- Passage provided
In the late 1920s, IBM, a newly minted company, and its audacious president, Thomas J. Watson Sr., threw its technological prowess behind the eugenics movement. Eugenics sought to further reproduction of blond, blue-eyed, fair-skinned individuals — the so-called “Nordic stock” — while eliminating the bloodlines of undesirables such as Blacks, Jews, Native Americans, Hispanics, the Irish, Italians, mixed-race individuals, LGBTQ+ people and the mentally and physically ill.

A major 1926 study by the Eugenics Record Organization on the island of Jamaica was at risk because eugenicists had no way of tabulating and reporting on so-called “pure blood” Europeans and their mixed-race offspring, whom together numbered in the millions.

But IBM did.

IBM engineers worked with the Eugenics Record Organization, headquartered in Cold Springs Harbor, New York, to design punch card formats for collecting, sorting, tabulating, printing and storing information on racial characteristics, allowing the organization to declare the Jamaica study a success in 1929 and announce plans for another, similar global project.

- Exercise data
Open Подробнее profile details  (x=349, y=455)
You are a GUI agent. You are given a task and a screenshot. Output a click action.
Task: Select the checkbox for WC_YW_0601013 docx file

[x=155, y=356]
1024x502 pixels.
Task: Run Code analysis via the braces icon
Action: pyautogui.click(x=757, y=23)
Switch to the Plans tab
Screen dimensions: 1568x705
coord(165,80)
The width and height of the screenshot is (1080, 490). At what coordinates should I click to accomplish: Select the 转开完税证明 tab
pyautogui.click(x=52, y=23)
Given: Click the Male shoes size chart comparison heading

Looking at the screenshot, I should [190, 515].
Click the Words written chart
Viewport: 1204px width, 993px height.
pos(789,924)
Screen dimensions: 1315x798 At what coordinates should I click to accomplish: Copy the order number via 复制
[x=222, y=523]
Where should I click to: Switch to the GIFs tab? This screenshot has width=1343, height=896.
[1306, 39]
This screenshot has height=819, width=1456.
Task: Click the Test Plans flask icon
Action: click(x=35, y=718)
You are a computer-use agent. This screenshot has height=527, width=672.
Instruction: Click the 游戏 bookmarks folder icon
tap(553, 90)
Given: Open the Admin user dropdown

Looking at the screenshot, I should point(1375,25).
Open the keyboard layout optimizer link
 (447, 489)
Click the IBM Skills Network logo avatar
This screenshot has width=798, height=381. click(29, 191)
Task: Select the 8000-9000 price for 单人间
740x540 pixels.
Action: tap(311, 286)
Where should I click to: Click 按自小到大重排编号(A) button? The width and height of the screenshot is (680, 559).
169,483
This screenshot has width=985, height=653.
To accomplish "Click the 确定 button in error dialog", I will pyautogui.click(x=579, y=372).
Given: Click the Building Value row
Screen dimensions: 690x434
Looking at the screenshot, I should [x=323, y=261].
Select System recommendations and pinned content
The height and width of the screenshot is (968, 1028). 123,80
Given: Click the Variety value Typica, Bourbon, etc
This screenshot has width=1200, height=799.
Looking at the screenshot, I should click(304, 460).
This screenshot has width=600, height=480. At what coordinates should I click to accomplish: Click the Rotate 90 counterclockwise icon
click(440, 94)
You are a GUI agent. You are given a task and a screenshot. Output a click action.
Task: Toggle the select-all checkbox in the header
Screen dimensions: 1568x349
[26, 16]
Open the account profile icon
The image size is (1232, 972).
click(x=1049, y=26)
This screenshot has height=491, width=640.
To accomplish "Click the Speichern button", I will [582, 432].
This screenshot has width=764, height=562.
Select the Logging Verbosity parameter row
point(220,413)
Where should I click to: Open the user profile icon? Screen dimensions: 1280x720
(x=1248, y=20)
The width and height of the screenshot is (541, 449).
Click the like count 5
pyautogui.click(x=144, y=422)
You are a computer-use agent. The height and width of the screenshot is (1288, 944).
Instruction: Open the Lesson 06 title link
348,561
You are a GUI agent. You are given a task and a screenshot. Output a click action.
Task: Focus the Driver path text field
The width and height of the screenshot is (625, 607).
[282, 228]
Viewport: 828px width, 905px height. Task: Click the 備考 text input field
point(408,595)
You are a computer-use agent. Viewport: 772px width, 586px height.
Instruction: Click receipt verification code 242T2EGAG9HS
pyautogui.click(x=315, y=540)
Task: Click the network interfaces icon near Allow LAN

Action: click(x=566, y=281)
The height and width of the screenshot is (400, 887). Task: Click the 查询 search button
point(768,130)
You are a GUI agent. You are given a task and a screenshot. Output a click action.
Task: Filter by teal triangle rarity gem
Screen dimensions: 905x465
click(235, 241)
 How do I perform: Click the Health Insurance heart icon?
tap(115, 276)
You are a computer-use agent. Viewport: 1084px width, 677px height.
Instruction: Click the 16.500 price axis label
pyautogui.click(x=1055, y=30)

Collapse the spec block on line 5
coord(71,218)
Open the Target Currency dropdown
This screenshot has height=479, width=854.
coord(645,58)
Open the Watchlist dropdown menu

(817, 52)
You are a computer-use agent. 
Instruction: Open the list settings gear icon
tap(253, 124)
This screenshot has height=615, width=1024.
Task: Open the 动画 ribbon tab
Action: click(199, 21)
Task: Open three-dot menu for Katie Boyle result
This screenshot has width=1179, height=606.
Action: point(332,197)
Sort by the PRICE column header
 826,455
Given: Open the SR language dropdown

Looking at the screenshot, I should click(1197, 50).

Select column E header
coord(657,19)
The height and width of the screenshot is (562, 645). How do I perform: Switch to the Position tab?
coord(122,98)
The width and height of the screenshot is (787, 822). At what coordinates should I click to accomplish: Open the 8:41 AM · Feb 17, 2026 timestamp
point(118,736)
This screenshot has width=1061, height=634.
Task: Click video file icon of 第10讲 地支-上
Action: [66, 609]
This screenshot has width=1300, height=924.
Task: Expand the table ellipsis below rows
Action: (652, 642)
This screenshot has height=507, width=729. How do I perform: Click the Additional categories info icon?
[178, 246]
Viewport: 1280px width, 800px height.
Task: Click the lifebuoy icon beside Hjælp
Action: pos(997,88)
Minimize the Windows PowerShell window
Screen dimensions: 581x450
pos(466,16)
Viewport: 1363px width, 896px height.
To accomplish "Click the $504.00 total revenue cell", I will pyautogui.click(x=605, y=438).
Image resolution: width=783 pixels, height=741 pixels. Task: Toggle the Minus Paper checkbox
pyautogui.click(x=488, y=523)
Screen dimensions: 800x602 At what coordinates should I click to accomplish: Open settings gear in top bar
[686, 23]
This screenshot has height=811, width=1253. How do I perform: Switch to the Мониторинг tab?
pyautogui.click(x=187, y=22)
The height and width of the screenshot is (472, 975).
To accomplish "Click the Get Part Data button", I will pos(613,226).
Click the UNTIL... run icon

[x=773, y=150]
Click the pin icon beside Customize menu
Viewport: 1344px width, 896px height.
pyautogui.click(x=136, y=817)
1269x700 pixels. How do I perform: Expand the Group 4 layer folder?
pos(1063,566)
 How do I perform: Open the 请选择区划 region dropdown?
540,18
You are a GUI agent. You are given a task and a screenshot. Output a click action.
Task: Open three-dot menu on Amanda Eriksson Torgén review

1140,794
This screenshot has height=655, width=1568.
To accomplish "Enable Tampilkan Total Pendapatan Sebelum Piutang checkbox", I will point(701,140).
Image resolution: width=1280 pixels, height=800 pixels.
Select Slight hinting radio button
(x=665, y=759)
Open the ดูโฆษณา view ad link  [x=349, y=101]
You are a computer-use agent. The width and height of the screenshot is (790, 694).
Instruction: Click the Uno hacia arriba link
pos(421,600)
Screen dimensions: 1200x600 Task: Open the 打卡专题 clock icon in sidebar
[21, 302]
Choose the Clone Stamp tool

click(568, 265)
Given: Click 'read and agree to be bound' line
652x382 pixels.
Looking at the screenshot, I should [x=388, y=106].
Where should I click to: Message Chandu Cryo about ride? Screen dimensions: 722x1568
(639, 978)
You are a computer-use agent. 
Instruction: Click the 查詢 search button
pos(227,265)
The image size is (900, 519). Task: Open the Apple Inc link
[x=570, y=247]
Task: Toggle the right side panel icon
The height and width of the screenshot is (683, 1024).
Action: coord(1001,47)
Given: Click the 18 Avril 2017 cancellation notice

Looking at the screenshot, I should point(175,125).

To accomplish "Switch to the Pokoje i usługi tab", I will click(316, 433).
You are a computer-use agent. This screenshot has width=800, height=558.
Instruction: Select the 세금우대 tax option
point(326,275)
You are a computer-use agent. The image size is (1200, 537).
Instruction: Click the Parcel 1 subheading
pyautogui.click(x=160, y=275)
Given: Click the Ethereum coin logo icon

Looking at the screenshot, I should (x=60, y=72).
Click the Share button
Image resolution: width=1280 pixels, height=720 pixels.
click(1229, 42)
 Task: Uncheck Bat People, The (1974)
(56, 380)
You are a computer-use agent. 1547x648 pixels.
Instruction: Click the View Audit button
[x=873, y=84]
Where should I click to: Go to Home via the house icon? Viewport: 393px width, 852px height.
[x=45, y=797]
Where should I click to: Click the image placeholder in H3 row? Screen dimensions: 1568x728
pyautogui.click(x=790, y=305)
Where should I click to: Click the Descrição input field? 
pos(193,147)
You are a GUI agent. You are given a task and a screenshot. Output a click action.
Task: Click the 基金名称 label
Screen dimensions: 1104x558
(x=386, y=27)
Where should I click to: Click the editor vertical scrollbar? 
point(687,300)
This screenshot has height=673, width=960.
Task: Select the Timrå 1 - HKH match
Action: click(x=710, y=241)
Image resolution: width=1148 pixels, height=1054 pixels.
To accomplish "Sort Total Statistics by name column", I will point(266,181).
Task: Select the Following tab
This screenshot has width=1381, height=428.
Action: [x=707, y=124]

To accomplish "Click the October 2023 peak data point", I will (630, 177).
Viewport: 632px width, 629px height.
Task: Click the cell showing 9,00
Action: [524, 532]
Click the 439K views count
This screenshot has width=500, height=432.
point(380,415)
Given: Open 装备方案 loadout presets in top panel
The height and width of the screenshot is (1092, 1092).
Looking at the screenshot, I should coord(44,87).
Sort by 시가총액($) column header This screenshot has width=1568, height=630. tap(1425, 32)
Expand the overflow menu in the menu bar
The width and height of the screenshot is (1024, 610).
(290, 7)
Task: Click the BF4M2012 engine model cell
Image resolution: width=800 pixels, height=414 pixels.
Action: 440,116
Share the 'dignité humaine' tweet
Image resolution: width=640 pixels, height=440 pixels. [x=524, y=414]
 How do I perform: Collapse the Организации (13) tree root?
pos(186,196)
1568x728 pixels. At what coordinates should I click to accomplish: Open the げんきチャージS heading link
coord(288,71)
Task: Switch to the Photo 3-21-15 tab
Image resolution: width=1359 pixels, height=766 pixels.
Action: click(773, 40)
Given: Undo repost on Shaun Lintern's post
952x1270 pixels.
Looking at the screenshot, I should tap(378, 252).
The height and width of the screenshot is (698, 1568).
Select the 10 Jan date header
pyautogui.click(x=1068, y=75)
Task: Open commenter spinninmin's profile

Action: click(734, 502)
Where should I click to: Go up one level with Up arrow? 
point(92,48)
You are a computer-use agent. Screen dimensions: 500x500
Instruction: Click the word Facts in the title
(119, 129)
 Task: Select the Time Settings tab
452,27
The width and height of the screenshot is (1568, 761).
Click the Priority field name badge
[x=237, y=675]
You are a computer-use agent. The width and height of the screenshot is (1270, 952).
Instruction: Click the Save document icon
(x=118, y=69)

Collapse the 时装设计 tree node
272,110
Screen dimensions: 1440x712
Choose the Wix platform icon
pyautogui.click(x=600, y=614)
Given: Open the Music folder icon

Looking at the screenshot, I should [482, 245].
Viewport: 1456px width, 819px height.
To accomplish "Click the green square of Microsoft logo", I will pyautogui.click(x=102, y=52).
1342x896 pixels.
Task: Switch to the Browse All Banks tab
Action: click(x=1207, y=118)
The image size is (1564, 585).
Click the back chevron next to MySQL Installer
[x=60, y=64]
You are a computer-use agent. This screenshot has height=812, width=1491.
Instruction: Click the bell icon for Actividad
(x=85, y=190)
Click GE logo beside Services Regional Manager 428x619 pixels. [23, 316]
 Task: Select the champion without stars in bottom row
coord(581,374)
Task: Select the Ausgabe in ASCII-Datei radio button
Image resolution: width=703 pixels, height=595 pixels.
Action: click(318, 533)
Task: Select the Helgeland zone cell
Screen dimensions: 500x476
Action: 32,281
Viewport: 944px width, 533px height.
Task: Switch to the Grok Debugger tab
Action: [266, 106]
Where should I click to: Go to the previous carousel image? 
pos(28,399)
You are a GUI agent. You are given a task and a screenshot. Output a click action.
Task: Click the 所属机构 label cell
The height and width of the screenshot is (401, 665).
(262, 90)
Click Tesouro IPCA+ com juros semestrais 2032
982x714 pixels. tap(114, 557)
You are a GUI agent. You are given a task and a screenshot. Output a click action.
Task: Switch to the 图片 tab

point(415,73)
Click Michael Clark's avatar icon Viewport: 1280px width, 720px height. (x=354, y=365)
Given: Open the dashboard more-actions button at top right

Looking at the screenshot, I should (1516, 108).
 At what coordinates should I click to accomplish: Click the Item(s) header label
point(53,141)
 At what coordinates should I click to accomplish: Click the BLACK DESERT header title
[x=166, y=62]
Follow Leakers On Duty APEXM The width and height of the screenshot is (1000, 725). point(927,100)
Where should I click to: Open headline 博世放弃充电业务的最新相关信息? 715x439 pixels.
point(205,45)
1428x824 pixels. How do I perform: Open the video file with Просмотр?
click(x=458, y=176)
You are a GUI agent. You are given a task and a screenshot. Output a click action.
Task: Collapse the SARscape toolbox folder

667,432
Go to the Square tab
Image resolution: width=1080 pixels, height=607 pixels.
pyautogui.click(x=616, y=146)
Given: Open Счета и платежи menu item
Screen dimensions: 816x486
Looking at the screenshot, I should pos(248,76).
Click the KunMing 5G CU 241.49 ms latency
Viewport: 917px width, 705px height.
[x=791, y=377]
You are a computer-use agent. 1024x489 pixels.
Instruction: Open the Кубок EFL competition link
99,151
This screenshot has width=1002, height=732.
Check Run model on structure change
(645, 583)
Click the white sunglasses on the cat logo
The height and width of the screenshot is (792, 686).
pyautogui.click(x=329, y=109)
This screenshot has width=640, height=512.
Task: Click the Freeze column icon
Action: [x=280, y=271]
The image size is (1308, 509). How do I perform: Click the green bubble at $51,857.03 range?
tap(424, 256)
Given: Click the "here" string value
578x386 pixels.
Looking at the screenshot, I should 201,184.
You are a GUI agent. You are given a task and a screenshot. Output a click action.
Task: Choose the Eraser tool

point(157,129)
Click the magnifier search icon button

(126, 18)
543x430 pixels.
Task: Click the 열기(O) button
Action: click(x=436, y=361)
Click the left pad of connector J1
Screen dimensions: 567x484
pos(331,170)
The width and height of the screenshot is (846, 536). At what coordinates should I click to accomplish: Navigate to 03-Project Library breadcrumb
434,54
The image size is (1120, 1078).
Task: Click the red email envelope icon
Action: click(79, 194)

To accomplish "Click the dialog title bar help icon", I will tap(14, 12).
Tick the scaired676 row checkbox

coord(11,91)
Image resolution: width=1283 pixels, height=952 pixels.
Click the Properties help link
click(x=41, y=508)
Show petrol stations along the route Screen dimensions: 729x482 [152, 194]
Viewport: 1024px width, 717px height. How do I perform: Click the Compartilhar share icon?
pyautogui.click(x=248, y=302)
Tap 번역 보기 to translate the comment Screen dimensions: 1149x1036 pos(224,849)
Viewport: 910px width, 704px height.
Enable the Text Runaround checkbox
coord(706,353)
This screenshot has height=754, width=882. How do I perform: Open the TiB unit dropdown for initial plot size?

- Your objective
Repeat everything in the passage on IBM and eugenics from "But IBM did." down to "similar global project." without changing a word. The records are not used for anything here.

- Output of the task
But IBM did.

IBM engineers worked with the Eugenics Record Organization, headquartered in Cold Springs Harbor, New York, to design punch card formats for collecting, sorting, tabulating, printing and storing information on racial characteristics, allowing the organization to declare the Jamaica study a success in 1929 and announce plans for another, similar global project.